I can't imagine the beauty lost sitting in a stagecoach with small windows, roof and other passengers all moving around trying to see just like you or me...
Then make me wear a seatbelt.:icon_rolleyes: _not happening!_

Now put me on horseback/mule and let my wandering eyes see what they can see...
Cliff edge _*is *_spectacular.
I've ridden through The Badlands, Arches, Zion, The Tetons, Yellowstone, Acadia, Petrified Forest, Bryce Canyon are just a few of the National Parks I've been blessed to see and there are a lot more.
There is just_ no way _you could see that beauty from a stagecoach..not like astride.
Maybe a stagecoach ride going through the old gold-mine towns with "working" equipment, a stage depot and the town lodging, saloon and eatery might work better for a adventure. 

The famous bank-robbery scene unfolding with you part of it...

Lots of old abandoned mining towns still exist in this country and some are even recreated for tourist attractions in many locations today.
Just a thought...
:runninghorse2:....
_jmo..._


----------



## AtokaGhosthorse (Oct 17, 2016)

I think if you want this much safety and aren't comfortable having people sign a waiver of liability, and if you are a customer who is not comfortable riding along after signing said waiver - a stage coach business/excursion is not for you.


Personally, I'm tired of people trying to wrap everything in bubble wrap. I can't stress enough how tired I am of it.


----------



## mmshiro (May 3, 2017)

Look! No seatbelts!


----------



## AtokaGhosthorse (Oct 17, 2016)

jonbailey said:


> This is a PC-simulation model of a stagecoach. The coach offers excursion rides in modern times. Notice the coach is very close to a high cliff: about 50 feet high above the railroad tracks below.

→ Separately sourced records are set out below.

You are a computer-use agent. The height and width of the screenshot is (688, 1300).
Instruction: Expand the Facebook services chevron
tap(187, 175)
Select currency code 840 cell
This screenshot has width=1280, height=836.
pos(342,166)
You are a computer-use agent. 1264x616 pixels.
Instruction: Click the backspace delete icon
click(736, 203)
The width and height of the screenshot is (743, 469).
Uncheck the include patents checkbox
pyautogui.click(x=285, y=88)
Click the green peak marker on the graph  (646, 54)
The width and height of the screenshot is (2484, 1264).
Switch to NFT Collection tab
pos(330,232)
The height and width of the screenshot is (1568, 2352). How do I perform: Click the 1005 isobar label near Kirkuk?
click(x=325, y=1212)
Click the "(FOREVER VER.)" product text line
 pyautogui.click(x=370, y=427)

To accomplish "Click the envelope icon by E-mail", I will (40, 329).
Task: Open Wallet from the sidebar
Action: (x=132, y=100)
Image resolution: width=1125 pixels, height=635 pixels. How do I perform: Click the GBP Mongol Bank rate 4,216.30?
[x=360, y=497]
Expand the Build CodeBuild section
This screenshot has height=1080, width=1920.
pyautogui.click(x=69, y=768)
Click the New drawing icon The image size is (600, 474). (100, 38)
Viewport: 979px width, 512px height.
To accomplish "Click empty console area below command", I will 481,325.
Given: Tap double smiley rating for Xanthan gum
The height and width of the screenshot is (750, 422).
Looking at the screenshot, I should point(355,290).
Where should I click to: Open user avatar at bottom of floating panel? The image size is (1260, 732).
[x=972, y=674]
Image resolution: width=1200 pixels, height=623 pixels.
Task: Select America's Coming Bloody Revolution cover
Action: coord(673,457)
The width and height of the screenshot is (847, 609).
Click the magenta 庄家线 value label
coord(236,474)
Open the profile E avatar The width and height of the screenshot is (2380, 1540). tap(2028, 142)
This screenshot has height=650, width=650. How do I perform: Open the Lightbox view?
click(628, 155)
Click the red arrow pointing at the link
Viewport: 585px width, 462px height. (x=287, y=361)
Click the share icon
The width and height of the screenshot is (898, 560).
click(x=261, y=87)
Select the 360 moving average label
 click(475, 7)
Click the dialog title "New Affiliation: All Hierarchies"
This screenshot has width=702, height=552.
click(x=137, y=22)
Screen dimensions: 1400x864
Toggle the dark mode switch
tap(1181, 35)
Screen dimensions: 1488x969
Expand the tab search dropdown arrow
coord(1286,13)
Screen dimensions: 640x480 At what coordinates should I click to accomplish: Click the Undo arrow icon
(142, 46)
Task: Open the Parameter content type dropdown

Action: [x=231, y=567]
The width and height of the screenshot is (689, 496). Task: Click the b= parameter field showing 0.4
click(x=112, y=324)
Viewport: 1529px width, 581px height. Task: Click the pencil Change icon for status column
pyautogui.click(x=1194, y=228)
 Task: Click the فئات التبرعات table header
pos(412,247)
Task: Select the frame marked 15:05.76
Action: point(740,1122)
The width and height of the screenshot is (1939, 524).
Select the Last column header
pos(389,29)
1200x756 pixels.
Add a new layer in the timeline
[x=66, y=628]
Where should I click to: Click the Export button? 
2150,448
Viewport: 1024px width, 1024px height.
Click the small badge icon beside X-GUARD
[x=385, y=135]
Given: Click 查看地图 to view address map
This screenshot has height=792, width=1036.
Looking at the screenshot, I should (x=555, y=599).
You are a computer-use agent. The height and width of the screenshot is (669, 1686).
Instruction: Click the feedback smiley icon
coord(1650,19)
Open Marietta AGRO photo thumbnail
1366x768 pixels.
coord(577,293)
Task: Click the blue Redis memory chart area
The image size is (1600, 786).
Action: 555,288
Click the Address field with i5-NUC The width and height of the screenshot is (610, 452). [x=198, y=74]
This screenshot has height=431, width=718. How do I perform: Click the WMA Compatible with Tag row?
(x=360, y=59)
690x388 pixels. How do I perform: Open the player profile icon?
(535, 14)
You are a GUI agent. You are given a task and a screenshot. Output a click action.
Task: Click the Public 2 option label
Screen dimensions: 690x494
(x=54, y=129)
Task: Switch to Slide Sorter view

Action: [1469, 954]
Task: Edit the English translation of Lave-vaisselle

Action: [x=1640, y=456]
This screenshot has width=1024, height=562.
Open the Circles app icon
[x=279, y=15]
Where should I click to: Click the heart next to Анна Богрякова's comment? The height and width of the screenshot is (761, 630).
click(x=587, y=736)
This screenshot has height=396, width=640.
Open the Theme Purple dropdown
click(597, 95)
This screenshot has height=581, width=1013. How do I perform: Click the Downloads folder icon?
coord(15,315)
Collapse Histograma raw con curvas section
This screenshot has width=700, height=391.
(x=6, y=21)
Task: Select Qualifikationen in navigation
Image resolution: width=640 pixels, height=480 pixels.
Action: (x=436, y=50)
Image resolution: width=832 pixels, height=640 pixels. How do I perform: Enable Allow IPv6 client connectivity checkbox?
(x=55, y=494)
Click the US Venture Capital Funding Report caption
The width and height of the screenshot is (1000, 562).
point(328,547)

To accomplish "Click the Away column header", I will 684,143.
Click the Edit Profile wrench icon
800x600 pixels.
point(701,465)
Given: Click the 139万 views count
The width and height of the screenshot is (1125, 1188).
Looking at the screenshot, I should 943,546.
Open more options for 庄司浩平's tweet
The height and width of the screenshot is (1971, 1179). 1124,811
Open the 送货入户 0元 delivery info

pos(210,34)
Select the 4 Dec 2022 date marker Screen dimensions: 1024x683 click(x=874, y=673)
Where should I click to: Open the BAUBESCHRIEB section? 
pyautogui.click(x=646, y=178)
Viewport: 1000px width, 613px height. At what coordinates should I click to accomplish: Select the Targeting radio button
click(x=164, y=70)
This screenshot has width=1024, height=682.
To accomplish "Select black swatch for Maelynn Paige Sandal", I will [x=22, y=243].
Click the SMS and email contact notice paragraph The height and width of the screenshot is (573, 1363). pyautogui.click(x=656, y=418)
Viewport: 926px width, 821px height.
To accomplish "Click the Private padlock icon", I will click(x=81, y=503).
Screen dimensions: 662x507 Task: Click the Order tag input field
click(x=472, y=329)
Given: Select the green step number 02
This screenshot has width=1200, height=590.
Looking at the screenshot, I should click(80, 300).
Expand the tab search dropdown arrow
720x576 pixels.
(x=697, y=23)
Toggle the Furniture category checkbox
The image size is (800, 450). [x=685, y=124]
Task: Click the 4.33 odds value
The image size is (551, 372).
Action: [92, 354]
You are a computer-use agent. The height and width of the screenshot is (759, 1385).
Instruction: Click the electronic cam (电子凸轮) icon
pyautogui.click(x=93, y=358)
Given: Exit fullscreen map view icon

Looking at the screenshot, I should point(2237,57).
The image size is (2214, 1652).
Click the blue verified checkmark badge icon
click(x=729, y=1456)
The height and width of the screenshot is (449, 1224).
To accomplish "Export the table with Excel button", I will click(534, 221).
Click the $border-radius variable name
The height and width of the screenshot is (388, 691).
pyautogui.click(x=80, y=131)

The only barrier is an ordinary barbed-wire fence that is used to keep wild animals from gong over the cliff.
> 
> If I were a company offering excursion stage rides I might have modern safety features:
> 
> ...



Wait a sec.


I just saw what I bolded.


May I inquire as to why, if you don't even know THIS about horses, would you consider trying to run a stage coach excursion outfit?


What I underlined... The emergency brake doesn't shut the horses down. They can and will drag a coach or a wagon until it lays over on it's side.


Having reread everything you posted here, I have serious concerns. IF you put this motion, this seems like an accident looking for a place to happen.

Are you thinking you can set the company up, then rely on people/horsemen who actually know what they're doing? I'm trying to understand the mindset here.


----------



## QtrBel (May 31, 2012)

@AtokaGhosthorse this is a PC simulation. If you go to other threads the OP links some simulations he has put together. They are really interesting but the program to create can be limiting. This isn't a question of limiting programs but the "copy" that goes with in explaination.


----------



## AtokaGhosthorse (Oct 17, 2016)

QtrBel said:


> @*AtokaGhosthorse* this is a PC simulation. If you go to other threads the OP links some simulations he has put together. They are really interesting but the program to create can be limiting. This isn't a question of limiting programs but the "copy" that goes with in explaination.



Ah. Got it.


----------



## SilverMaple (Jun 24, 2017)

It's a computer simulation. Leave the 'safety features' off. None of the ones you mentioned improve safety. Safety belts in a carriage are more dangerous than being thrown clear. A quick release pin in the wagon tongue is one of those things that will come loose only when it shouldn't-- there's a reason they aren't done outside of movie sets. Brakes can help slow a wagon on a downhill grade to keep it off the horses, but it won't slow a runaway team much at all. A guard rail is worthless unless it's about 8 feet high and solid-- a panicked team will go through or over anything less. Just leave it off-- if this were an actual ride, the guests sign a waiver, the owner of the company makes sure he has the safest teams possible and the most-skilled drivers, and you hope for the best.


----------



## jonbailey (May 7, 2018)

Dreamcatcher Arabians said:


> You'd get laughed out of town for any of this stuff. A release of liability is a no brainer, the insurance co would insist you have one. As the various walls and such......no. The driver is a good enough driver to avoid going off the cliff, most horses wouldn't jump off the edge.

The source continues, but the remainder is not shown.